A antiguidade está repleta de representações de que o político, de fato, é quem verdadeiramente rouba da sociedade. O orador Cícero já discursava contra a corrupção na República romana: “A doença da República não reside em suas instituições – que com tanta glória resistiram ao teste do tempo… mas nos homens que as povoam. O egoísmo reina hoje onde o zelo pelo bem público florescia. Estamos sofrendo, por assim dizer, do que eu chamaria de ‘individualismo’. O que eu quero dizer com isto? Simplesmente isto: a presteza do homem em defrontar qualquer assunto público com a pergunta: ‘O que tenho a ganhar com isso? Onde posso obter vantagens pessoais?’ Em vez da pergunta que tão nobremente alimentava as mentes dos nossos avôs: ‘O que Roma exige de mim?’”.
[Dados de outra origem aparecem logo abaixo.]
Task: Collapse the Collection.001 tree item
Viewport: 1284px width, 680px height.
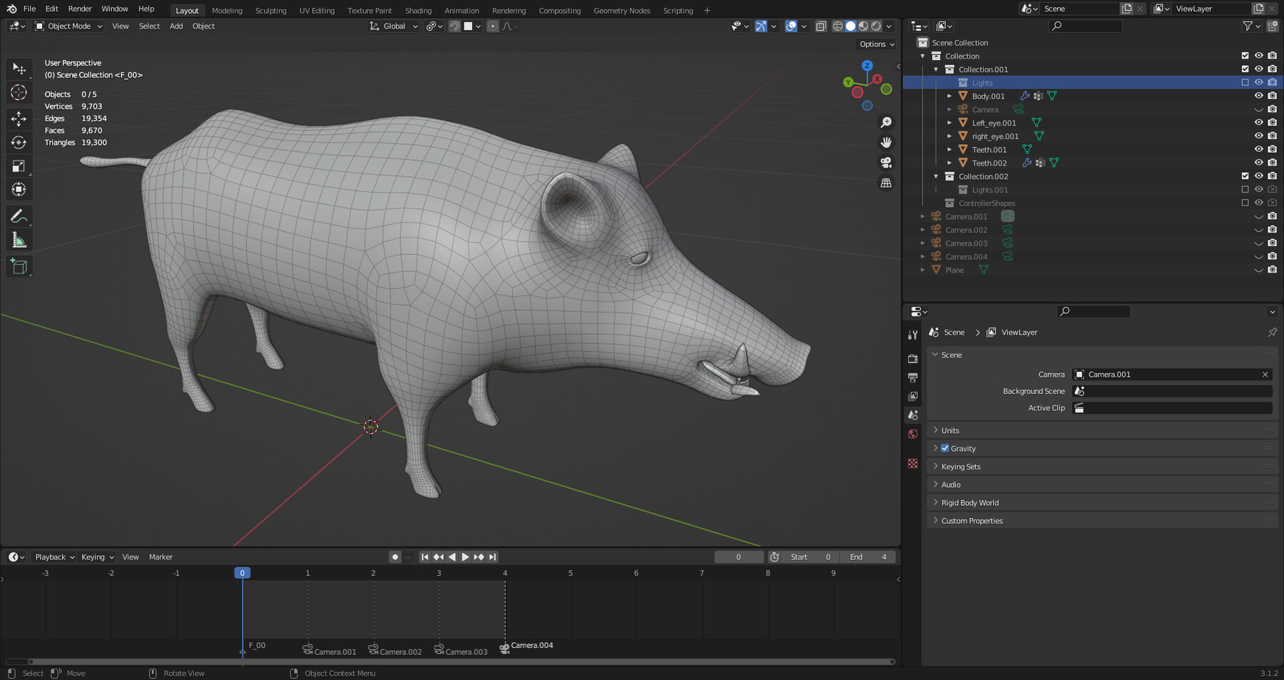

Ainda em 2004, ao defender sua tese de doutorado na Unicamp, a socióloga Andrea Cristina de Jesus de Oliveira já esclarece que existe uma apropriação incorreta da expressão ‘lobby’. “A atividade de lobbying, independentemente do formato que assuma, é essencial em sociedades democráticas. Isso porque, os tomadores de decisão são confrontados com uma complexa rede de interesses e a informação técnica que os lobistas levam a eles é bastante importante, pois subsidia sua análise sobre o melhor caminho a seguir”, escreveu.
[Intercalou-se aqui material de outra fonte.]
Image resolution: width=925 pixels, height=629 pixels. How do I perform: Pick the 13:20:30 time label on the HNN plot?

O uso da política (tanto pelo político quanto pelos empresários) é tão escancarada que na edição desta semana de “Veja”, o ex-ministro Milton Seligman explica como usava o ex-ministro José Dirceu para atender aos interesses da Ambev, na Venezuela. Diante de um governo que atuou em prol do regime venezuelano, José Dirceu (foto acima) criou ‘laços’ com os venezuelanos a ponto de quem desejasse negociar com eles teria que passar pelo crivo do PT. Evidentemente que tais relações foram criados em ambientes anti-republicanos, em que a sociedade brasileira nada ganhou
As revelações de Milton Seligman para a Veja
“Eu diria o seguinte: há lobistas corruptos, assim como há jornalistas, professores, engenheiros e outros profissionais corruptos. Não é o lobby que caracteriza a corrupção, mas é a corrupção que se caracteriza como tal. É claro que o lobista, devido ao terreno em que atua, está mais exposto a esse tipo de escândalo. Mas a forma de acabar com isso é regulamentando a atividade”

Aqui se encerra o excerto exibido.